Stored items:
..............................
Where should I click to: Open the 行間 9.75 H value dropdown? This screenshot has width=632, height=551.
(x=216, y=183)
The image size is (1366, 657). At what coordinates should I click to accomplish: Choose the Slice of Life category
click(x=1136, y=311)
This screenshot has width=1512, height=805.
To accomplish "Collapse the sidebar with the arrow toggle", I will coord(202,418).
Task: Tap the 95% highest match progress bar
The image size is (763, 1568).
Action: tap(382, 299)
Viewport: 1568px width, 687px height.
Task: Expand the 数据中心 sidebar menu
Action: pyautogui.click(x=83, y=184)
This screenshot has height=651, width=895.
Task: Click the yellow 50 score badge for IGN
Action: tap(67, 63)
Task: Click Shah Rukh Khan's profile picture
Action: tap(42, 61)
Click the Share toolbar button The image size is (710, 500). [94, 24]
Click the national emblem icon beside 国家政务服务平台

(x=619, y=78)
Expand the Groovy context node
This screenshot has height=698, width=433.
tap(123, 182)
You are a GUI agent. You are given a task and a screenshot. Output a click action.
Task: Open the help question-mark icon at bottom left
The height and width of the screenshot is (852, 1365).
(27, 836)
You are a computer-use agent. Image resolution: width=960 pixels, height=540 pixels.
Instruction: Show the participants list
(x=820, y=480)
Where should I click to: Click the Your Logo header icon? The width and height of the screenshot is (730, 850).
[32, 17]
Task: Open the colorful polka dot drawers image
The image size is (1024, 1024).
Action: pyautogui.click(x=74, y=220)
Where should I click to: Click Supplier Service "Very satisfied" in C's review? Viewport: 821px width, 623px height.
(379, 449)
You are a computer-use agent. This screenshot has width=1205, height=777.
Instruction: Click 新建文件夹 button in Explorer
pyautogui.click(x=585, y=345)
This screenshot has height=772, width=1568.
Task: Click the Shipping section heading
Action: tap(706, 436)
..............................
* [EXERCISE]
Copy exactly the lines above, starting at the opening line and finishing at the line in which "This screenshot has width=1512, height=805." occurs.

* [RESULT OF THE EXERCISE]
Where should I click to: Open the 行間 9.75 H value dropdown? This screenshot has width=632, height=551.
(x=216, y=183)
The image size is (1366, 657). At what coordinates should I click to accomplish: Choose the Slice of Life category
click(x=1136, y=311)
This screenshot has width=1512, height=805.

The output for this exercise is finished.